Decynium-22
- Names: Preferred IUPAC name 1-Ethyl-2-[(E)-(1-ethylquinolin-2(1H)-ylidene)methyl]quinolin-1-ium iodide

Identifiers
- CAS Number: 977-96-8;
- 3D model (JSmol): Interactive image;
- ChemSpider: 4588533;
- ECHA InfoCard: 100.012.324
- EC Number: 213-556-6;
- PubChem CID: 5484462;
- UNII: BRU7LG9LNL;
- CompTox Dashboard (EPA): DTXSID90883627 ;

Properties
- Chemical formula: C_{23}H_{23}IN_{2}
- Molar mass: 454.355 g·mol^{−1}
- Appearance: Dark red powder
- Melting point: 273 °C (523 °F; 546 K)
- Solubility: 4.54 mg/ml in DMSO

Hazards
- NFPA 704 (fire diamond): 1 1 0

= Decynium-22 =

Cationic derivative of quinoline

Decynium-22 is a cationic derivative of quinoline, and a potent inhibitor of the plasma membrane monoamine transporter (PMAT), as well as all members of the organic cation transporter (OCT) family in both human and rat cells. However, it has little effect on high affinity monoamine transporters such as the dopamine transporter and norepinephrine transporter.
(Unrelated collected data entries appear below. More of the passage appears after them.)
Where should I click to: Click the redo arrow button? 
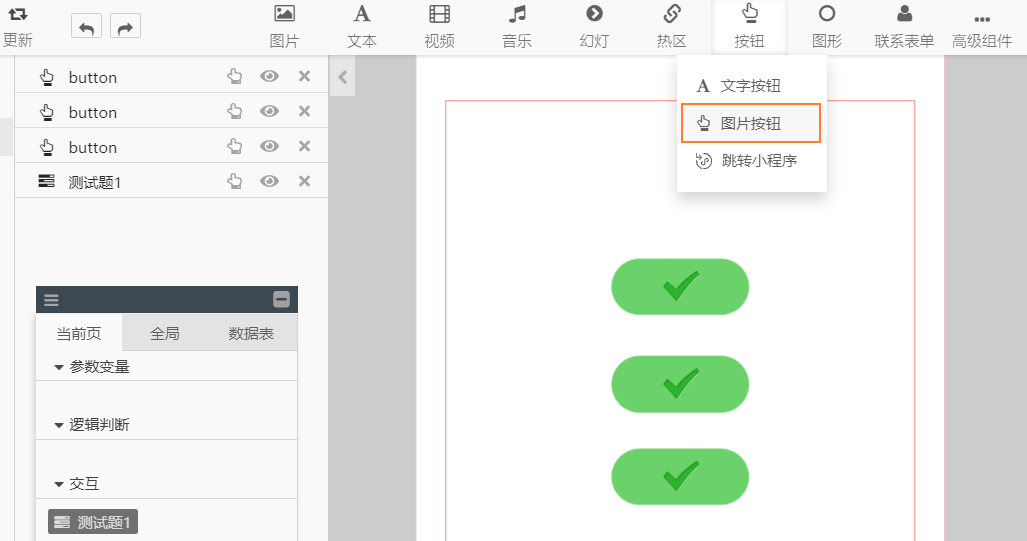click(125, 27)
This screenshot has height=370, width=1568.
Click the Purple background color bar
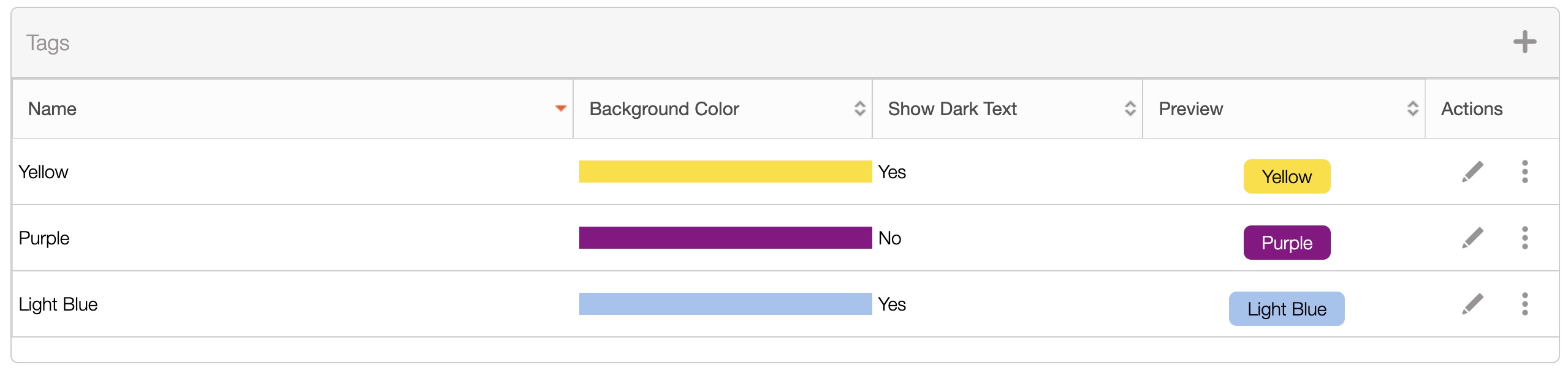[x=725, y=238]
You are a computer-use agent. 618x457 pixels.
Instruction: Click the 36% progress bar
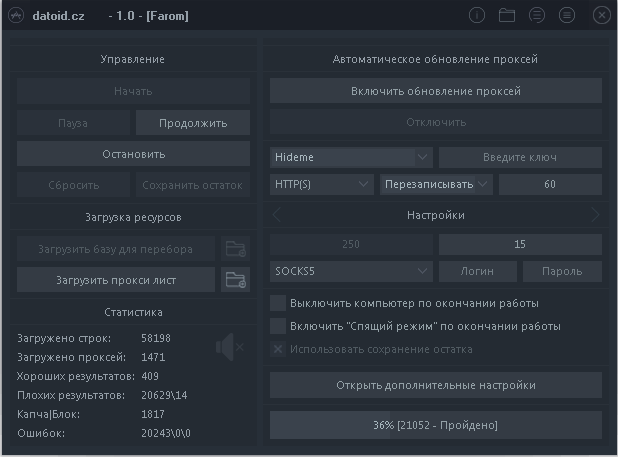click(x=435, y=425)
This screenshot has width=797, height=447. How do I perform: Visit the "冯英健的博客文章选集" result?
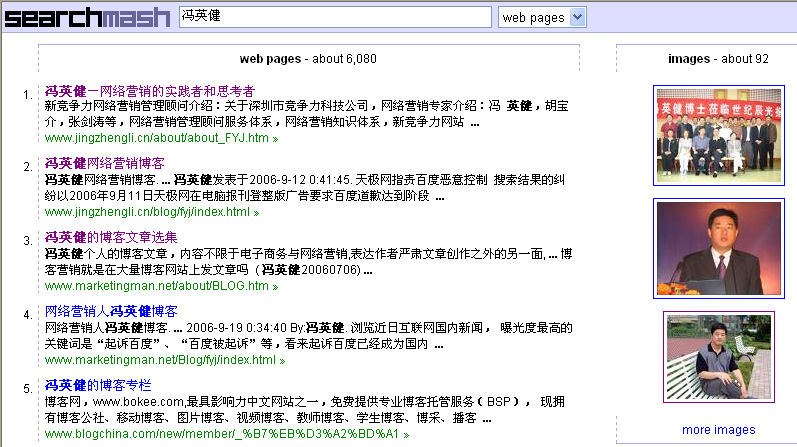111,238
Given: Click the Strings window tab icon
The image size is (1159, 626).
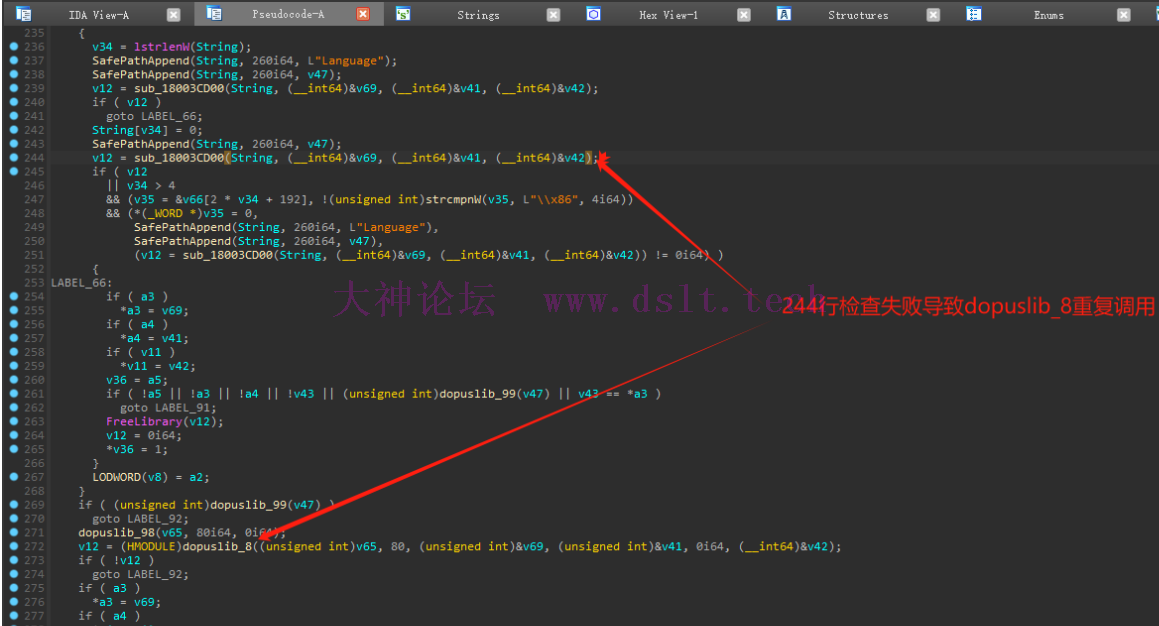Looking at the screenshot, I should point(403,14).
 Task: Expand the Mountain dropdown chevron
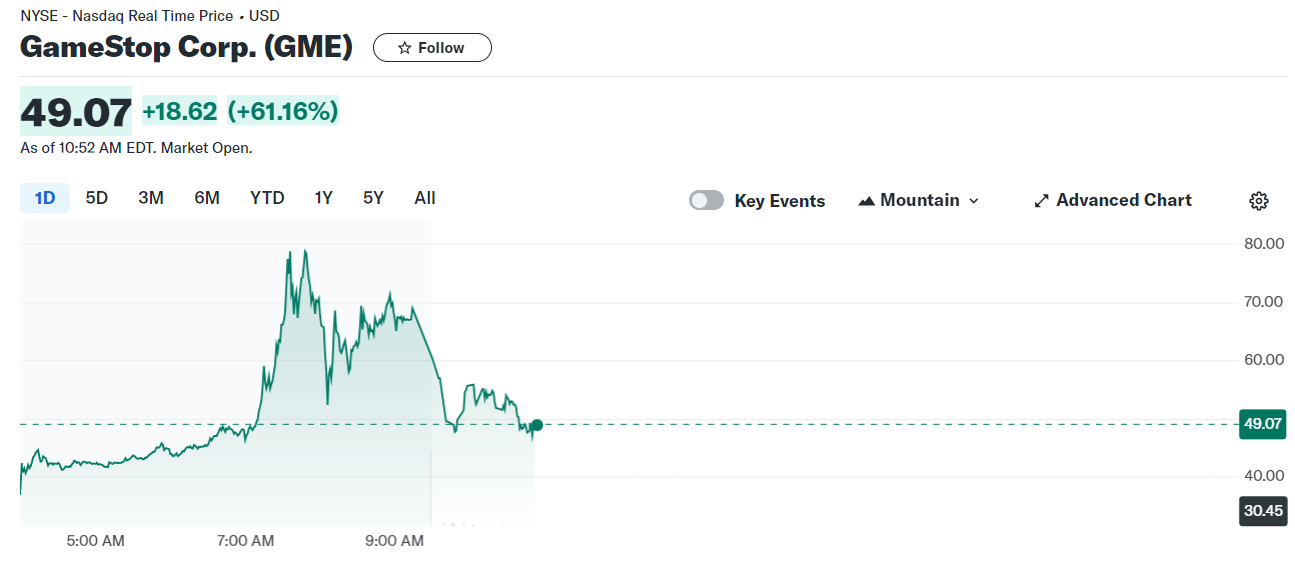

==Transporter inhibition==
Decynium has been shown to have a very high affinity to organic cation transporters in a variety of species, including human, rat, and pig.
Decynium-22 has been shown to block the uptake of the neurotoxin 1-methyl-4-phenylpyridinium (MPP) via the OCT3 transporter in rat astrocytes.

==Fluorescence==
Decynium-22 emits a low fluorescence yield (around 0.001), and in its monomeric form is a weakly fluorescent. However, aggregated decynium-22 emits a strong superradiant emission with a maximum near 570–580 nm. 480 nm light falls near a short wavelength peak of the excitation spectrum of these aggregates. Decynium-22 fluorescence caused by aggregation can be observed in astrocytes.

==Schizophrenia and depression==
Decynium-22 has recently been investigated for its role in increasing extracellular serotonin in the brain in neuropharmacology research. The transportation of the neurotransmitter serotonin is often disrupted in psychiatric disorders characterized by social impairment, such as schizophrenia and depression. Serotonin is primarily taken up by the 5-HT transporter (SERT), although it is also taken up by auxiliary transporters, known as "uptake 2", which include OCT and PMAT.

The most commonly prescribed antidepressant drugs are the selective serotonin reuptake inhibitors (SSRIs), which act by blocking the high affinity SERT. A proposed explanation for the limited efficacy of SSRIs is the presence of the low affinity transporters OCT and PMAT, which limit the ability of SSRIs to increase extracellular serotonin. Decynium-22 blocked serotonin uptake via these auxiliary transporters, and when used in conjunction with SSRIs, decynium-22 enhanced the effects of SSRIs to inhibit serotonin clearance. A similar effect was seen in SERT knock-out mice, which resulted in an improvement of social behavior. When OCT3 was knocked out in mice, however, decynium-22 was ineffectual, indicating that the anti-depressant effects of decynium-22 are dependent upon its blockage of the OCT3.